Eli Roth co-writes, produces and stars in this natural disaster horror from Chilean Nicolás López, who is best known in his homeland for his romantic comedies but shows an aptitude for staging gory chaos.
While the first half hour of the film plays as a “We’re going to get drunk and get laid!” movie, things quickly take a turn for the catastrophic and our partying heroes have to try and escape with their lives.
The main character, credited only as Gringo (Roth), is in Chile on vacation, being shepherded around the sights and nightlife by his friends Ariel (Ariel Levy) and Pollo (Nicolás Martinez). The group picks up fellow vacationers Kylie (Lorenza Izzo), Irina (Natasha Yarovenko) and Kylie’s stern sister Monica (Andrea Osvárt). When a devastating earthquake hits while they are in a club, the group tries to head for higher ground, but the inmates of a nearby prison have been freed by the disaster and are right behind them.
Aftershock works best when the filmmakers manage to surprise or wrong-foot the viewer. The opening third goes on for longer than you might expect as we start to like this group of characters and are lulled into a false sense of security. Obviously, disaster isn’t very far away, but it’s still a shock when it arrives. López portrays just how suddenly a quake can strike and how devastating it is. Limbs are severed, bodies are crushed and lives are lost in a matter of moments. This middle section is where Aftershock is firing on all cylinders, as characters are picked off brutally and not in the order you might expect.
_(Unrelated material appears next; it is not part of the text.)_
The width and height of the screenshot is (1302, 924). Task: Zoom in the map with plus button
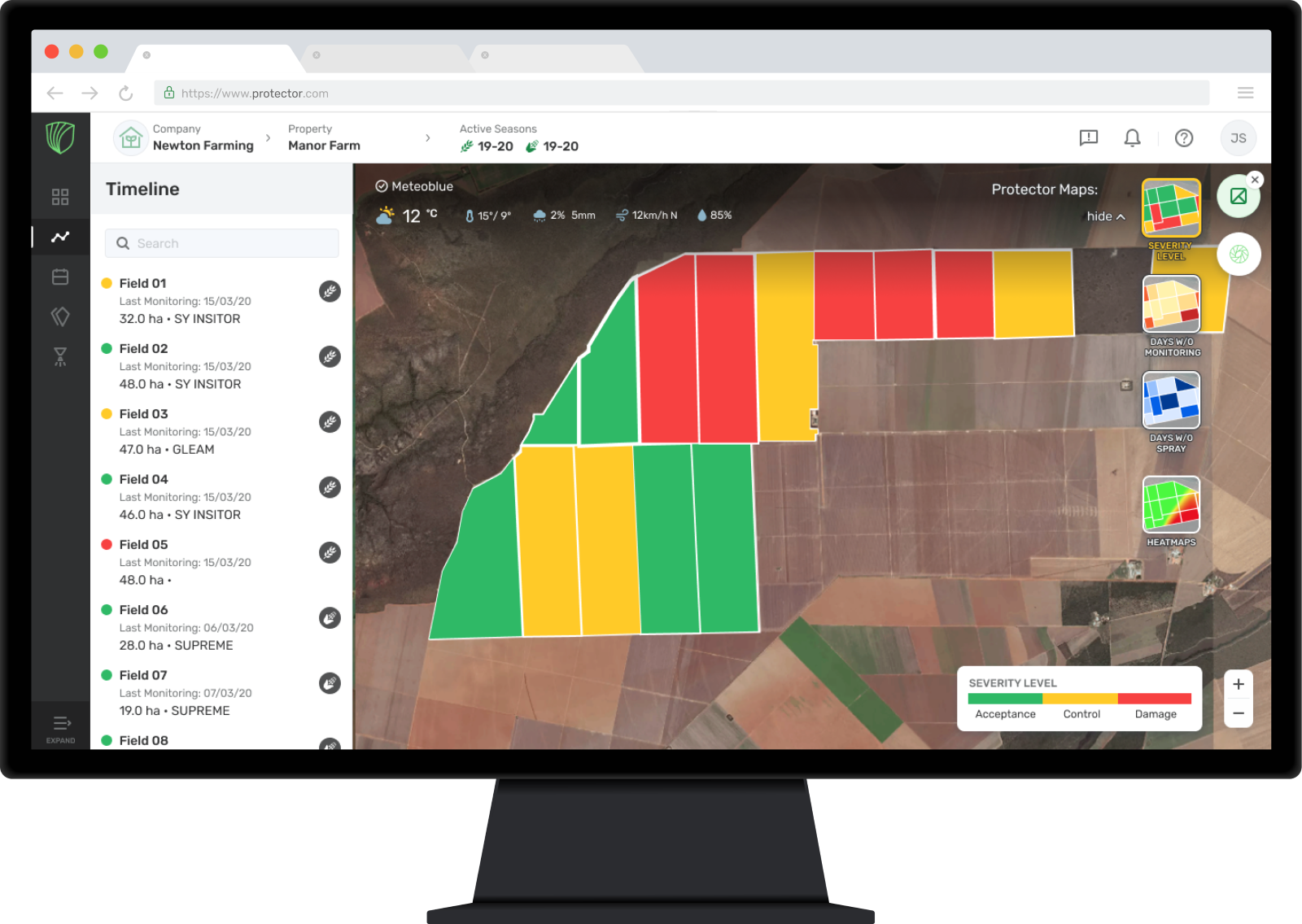pyautogui.click(x=1238, y=685)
However, things go south when the natural disaster is combined with the crushingly inevitable threat of psycho killers. The final third is not without its moments, including a final five minutes that really impresses, but it settles into a slasher movie formula that feels unwelcome and unnecessary. In this respect, Aftershock fulfils its mission statement of showing how mother nature is scarier than anything people are capable of. It’s just a shame it had pick this method to do so.
It’s occasionally thrilling, boasts some real shocks and the performances are solid (that includes Roth, if you were wondering), but every slip into predictability knocks the film off its stride and they happen far too often. It’s certainly no disaster and it will be interesting to see what López does next, but Aftershock is disappointing.